Exercise requirements: Update every item from the start of the items down to the line containing "Action: point(1417,51)", replacing "image size" with "screenshot size" and leaving everything else unchanged.
==================================================
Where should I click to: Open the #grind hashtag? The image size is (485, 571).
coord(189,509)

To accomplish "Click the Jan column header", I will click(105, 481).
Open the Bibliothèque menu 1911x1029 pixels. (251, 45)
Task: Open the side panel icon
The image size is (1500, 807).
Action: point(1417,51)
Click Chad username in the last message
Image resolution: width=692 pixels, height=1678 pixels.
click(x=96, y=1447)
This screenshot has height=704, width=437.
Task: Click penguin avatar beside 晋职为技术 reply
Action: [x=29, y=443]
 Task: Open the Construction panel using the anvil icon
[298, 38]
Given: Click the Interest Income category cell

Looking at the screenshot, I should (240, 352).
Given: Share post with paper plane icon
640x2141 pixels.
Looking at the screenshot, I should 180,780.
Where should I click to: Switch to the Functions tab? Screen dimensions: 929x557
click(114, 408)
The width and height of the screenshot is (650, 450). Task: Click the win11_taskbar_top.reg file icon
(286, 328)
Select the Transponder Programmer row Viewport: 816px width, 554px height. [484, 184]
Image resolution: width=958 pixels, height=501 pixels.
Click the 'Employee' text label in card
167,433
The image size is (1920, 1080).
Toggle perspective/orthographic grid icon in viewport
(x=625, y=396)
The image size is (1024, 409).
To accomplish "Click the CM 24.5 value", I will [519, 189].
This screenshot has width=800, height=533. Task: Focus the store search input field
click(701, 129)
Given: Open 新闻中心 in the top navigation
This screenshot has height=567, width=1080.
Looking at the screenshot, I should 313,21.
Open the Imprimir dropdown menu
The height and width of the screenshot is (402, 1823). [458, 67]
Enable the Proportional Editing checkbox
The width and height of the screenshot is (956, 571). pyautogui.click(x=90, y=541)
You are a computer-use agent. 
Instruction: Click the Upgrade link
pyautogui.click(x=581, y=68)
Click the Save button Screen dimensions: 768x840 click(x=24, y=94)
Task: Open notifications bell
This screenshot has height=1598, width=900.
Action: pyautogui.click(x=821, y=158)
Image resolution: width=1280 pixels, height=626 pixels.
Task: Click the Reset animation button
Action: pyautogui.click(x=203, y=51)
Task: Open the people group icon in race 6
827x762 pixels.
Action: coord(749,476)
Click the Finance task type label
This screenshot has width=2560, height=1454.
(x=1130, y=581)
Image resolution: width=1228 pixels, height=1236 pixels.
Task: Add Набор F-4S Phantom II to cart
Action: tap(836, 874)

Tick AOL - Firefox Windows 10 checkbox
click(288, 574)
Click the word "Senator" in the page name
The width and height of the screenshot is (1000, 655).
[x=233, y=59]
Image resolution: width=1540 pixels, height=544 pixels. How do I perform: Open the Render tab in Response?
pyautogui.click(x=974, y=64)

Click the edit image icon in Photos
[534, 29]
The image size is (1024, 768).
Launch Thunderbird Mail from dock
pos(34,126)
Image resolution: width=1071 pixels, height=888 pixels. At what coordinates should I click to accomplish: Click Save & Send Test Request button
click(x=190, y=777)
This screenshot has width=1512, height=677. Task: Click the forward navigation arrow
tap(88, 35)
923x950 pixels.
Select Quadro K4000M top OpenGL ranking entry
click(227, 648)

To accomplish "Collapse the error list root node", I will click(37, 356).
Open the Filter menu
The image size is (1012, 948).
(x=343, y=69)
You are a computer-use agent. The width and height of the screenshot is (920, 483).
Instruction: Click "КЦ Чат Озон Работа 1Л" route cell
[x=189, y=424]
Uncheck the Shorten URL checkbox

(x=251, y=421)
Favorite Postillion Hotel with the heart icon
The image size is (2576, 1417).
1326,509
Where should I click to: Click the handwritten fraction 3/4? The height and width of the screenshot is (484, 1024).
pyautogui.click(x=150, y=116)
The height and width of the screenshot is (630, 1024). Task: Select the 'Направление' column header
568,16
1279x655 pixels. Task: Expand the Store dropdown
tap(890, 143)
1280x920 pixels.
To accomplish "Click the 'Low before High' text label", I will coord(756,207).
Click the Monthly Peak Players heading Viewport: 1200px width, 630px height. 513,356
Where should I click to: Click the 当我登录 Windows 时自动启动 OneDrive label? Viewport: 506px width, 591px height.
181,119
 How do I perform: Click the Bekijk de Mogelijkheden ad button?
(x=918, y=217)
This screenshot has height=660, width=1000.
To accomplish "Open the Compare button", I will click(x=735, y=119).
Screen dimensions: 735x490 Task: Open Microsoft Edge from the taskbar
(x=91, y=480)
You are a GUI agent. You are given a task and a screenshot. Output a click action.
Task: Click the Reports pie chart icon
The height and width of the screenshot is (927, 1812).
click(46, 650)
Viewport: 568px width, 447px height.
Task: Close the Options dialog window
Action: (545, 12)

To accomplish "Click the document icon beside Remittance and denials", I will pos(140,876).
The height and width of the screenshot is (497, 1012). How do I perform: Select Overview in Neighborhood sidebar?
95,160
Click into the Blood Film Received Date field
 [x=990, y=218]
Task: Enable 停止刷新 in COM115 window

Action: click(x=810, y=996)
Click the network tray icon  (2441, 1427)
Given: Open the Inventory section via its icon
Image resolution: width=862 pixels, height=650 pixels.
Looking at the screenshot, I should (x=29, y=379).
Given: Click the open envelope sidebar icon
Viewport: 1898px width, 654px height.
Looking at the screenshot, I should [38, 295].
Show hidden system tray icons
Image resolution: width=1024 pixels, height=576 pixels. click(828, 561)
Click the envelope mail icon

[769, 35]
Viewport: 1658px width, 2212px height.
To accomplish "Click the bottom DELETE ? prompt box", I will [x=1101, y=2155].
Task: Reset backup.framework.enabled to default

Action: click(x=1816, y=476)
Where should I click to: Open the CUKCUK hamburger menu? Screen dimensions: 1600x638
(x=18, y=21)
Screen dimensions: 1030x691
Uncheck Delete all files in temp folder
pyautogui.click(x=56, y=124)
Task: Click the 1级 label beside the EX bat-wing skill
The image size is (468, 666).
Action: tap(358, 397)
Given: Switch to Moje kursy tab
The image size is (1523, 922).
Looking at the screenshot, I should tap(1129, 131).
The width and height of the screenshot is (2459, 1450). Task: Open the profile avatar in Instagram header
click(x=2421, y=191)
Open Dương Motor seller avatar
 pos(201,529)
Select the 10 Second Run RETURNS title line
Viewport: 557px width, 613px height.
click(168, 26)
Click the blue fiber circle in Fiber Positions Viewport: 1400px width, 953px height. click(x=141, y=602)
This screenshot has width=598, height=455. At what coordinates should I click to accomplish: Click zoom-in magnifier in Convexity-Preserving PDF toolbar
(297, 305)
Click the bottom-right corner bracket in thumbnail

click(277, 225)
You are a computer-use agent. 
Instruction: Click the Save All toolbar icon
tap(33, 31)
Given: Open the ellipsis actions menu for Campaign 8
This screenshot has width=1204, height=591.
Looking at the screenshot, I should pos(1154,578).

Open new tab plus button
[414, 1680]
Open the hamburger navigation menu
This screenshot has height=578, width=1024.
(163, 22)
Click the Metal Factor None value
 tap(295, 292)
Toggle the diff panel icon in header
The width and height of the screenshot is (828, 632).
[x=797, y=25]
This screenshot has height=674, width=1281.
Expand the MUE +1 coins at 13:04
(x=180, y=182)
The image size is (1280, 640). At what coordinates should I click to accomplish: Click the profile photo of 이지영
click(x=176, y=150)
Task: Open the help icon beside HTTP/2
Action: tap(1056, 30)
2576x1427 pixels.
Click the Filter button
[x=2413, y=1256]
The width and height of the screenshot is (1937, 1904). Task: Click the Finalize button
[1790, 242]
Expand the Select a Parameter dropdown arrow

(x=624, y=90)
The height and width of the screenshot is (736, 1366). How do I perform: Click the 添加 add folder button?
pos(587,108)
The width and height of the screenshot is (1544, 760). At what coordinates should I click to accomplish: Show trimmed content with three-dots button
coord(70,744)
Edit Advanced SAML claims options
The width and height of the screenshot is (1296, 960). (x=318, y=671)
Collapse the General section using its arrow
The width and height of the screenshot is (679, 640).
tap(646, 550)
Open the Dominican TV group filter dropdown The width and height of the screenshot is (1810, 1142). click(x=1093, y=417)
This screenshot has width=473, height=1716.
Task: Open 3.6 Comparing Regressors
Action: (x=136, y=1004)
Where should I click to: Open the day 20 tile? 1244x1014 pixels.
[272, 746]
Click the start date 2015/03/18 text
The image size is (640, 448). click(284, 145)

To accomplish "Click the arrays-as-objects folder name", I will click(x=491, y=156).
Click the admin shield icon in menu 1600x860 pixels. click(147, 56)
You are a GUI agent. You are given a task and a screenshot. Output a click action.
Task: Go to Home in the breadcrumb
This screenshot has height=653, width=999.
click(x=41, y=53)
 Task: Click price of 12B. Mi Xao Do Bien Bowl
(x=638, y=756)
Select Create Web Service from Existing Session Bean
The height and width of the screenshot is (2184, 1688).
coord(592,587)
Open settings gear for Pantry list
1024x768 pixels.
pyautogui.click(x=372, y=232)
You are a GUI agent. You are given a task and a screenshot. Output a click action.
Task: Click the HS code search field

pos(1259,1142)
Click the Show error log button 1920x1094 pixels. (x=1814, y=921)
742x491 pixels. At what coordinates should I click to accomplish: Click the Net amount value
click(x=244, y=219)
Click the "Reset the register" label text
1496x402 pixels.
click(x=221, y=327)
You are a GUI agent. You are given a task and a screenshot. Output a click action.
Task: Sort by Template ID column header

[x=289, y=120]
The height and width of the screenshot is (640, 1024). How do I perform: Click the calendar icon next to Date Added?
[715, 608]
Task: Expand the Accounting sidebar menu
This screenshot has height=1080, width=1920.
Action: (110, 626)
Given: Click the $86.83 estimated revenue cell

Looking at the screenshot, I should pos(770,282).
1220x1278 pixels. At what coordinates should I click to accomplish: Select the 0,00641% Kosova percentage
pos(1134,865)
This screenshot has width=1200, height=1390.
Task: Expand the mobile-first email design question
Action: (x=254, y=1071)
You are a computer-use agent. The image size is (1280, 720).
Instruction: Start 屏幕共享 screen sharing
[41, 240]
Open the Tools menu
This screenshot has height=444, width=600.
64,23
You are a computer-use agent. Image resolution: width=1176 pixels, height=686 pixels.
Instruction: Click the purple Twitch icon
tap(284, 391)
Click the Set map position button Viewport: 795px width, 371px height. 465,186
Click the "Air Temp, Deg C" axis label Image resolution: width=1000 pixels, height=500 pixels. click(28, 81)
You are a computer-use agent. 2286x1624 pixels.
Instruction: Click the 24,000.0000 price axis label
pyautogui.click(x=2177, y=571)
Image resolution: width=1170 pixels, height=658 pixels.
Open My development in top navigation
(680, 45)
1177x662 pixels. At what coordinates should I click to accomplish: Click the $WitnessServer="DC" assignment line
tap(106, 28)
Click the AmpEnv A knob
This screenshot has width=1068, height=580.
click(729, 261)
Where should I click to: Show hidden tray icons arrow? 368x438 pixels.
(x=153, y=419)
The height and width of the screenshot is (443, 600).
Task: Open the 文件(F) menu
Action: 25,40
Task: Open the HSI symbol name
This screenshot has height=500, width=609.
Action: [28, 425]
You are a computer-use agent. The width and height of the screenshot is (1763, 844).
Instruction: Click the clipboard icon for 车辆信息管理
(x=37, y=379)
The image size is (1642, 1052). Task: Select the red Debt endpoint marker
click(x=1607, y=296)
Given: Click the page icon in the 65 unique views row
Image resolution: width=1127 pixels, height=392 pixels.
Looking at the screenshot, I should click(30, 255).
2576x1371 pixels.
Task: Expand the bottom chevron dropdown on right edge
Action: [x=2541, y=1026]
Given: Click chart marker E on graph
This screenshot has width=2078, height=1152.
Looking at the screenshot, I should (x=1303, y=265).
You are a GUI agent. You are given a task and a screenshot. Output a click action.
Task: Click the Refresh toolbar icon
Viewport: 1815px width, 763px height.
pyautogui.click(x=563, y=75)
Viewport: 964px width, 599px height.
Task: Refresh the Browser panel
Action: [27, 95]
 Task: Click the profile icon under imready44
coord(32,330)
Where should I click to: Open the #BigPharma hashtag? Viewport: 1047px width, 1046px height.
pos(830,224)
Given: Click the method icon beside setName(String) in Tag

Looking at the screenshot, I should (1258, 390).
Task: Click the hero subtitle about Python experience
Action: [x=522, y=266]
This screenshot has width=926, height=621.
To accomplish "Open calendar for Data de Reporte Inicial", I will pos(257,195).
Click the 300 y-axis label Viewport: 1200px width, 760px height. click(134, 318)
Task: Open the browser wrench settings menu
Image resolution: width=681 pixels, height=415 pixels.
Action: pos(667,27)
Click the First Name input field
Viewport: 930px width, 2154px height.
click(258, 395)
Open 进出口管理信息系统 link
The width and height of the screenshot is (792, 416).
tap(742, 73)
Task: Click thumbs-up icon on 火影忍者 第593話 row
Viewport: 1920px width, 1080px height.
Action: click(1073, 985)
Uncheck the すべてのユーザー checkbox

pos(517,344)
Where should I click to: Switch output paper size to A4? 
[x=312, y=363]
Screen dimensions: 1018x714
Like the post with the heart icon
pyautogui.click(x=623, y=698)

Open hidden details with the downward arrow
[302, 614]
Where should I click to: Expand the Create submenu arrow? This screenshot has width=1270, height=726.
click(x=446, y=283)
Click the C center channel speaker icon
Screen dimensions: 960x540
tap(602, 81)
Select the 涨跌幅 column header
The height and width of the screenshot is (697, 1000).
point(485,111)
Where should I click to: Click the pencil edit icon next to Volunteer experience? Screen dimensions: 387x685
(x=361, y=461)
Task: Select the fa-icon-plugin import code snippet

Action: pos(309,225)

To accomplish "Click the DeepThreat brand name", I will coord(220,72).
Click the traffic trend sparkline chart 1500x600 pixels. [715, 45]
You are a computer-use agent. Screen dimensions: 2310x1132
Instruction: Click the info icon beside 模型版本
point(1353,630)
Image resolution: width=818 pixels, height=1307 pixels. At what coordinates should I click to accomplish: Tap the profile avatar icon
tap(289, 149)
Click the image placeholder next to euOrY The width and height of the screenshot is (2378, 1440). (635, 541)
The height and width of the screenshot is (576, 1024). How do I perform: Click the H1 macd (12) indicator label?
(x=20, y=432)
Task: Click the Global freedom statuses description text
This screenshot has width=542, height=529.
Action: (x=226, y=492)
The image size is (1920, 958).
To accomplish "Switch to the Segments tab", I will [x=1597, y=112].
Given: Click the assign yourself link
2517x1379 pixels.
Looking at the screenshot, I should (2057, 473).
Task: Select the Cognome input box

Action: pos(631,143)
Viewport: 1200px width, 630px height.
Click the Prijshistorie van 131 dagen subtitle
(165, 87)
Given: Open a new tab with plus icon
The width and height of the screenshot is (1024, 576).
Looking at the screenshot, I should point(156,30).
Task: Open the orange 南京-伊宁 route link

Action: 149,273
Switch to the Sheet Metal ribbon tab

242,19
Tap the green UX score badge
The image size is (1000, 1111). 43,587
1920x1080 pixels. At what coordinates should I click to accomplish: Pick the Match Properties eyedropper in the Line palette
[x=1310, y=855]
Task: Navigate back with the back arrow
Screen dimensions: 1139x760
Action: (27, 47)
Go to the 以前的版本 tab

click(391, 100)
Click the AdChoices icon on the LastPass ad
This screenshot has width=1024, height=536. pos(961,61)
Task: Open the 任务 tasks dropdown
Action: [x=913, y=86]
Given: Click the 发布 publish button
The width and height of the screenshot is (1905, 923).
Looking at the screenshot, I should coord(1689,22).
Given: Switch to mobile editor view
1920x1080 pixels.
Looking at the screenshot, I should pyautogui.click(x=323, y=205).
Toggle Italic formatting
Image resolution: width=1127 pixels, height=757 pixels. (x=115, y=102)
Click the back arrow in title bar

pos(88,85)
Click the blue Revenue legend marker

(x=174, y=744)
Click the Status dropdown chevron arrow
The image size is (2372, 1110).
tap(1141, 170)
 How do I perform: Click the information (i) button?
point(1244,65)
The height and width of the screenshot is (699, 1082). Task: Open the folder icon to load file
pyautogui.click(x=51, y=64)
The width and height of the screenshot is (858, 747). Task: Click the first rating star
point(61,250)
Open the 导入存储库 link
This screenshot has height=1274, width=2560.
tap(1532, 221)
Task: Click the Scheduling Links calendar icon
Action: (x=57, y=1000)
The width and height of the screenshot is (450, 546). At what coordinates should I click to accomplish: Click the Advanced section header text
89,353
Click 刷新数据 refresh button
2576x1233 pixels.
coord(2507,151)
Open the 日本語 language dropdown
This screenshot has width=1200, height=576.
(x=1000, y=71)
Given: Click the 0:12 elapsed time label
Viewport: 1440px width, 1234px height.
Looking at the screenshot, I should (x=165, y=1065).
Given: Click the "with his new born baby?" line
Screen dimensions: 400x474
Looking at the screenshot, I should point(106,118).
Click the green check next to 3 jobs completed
==================================================
Solution to this task:
Where should I click to: Open the #grind hashtag? The screenshot size is (485, 571).
coord(189,509)

To accomplish "Click the Jan column header", I will click(105, 481).
Open the Bibliothèque menu 1911x1029 pixels. (251, 45)
Task: Open the side panel icon
The screenshot size is (1500, 807).
Action: point(1417,51)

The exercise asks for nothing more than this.